Why fossil fuel companies don’t do renewables

It’s a common enough claim, insistence even, that all the fossil fuel companies must not only stop doing that but must turn to the production of renewables. This is an idiot idea:

BP has said it expects to write down the value of its struggling green energy business by as much as $5bn (£3.7bn), as it refocuses on fossil fuels under its new chair, Albert Manifold.

The reason we shouldn’t use fossil fuel companies to do renewables is that fossil fuel companies are not very good at renewables.

Oil and gas companies are specialised at sticking straws into the ground then shipping around the resultant product. That’s what they’re designed to do, that’s what they’re specialists in, that’s what they’re good at. As there is no renewables technology that involves sticking straws in the ground fossil fuel companies are not good at renewables.

If we desire organisations that are good at renewables - and yes, sure, we do - then we have to build new organisations which specialise in energy production not from sticking straws in the ground. Further, as and when we no longer use fossil fuels then the fossil fuel companies will be broken up and sold for parts as with an ageing racehorse being sent to the glue factory.

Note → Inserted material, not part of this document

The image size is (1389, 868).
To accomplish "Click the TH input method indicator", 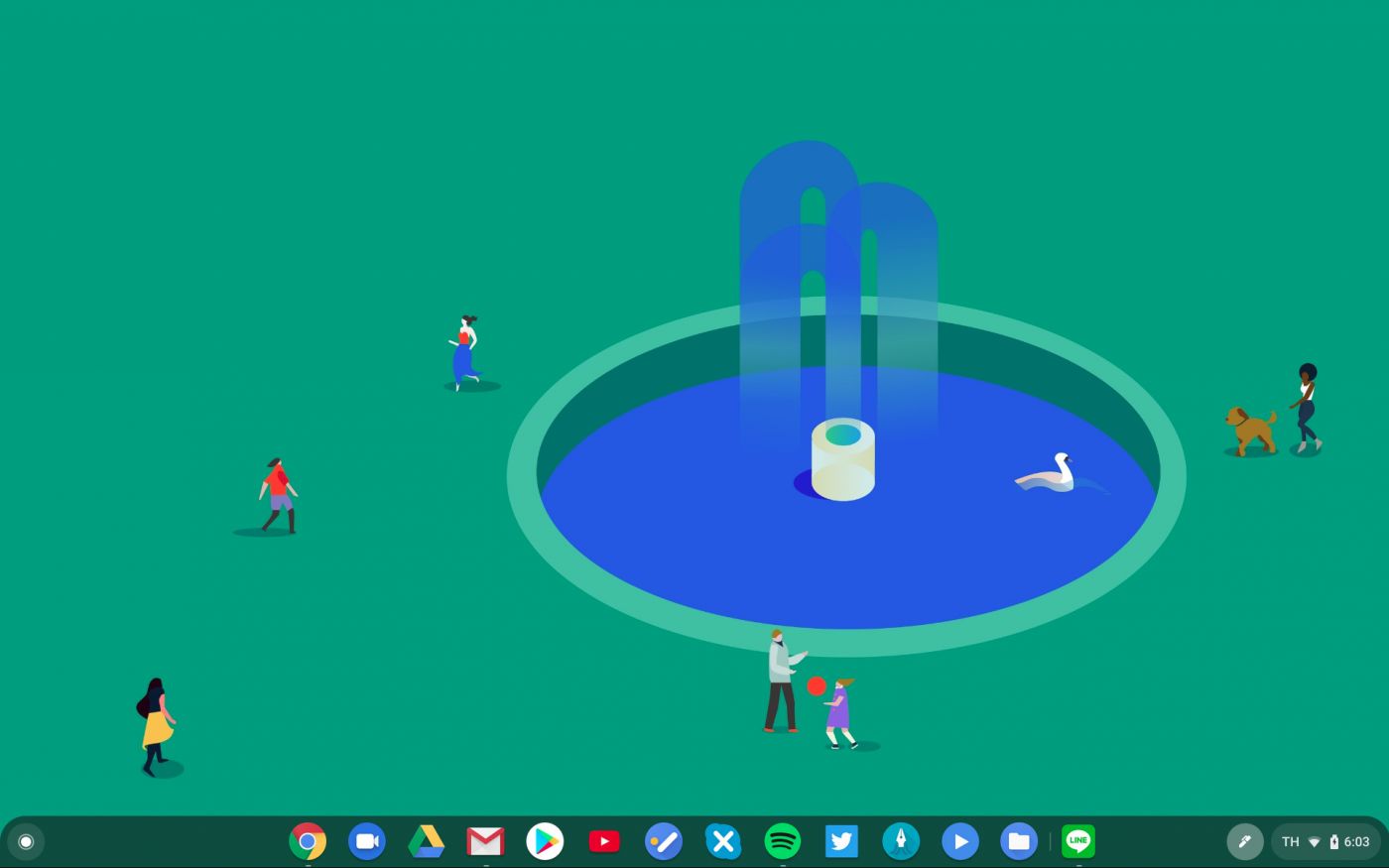I will [x=1290, y=841].
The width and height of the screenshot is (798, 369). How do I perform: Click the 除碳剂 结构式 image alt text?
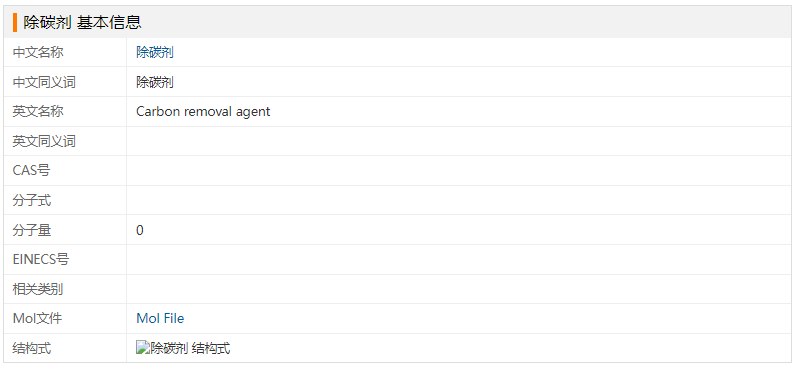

To think otherwise is to be insisting that British Leyland should have made Concorde, Airbus should be making trains and Boeing release a line of EVs - they’re all just transport, right, and any transport company should switch modes of transport. You know, like an energy company optimised for one form of energy should just switch to another.

We do tend to think that the background error here is the usual Teenage Marxism - it’s all just capital, right? So the capitalists can just etc. And, well, no, it ain’t. As BP losing their shirts - again* - on renewables shows us.

Tim Worstall

*Decades back they were the largest solar cell/panel producers on the planet and couldn’t make that work either.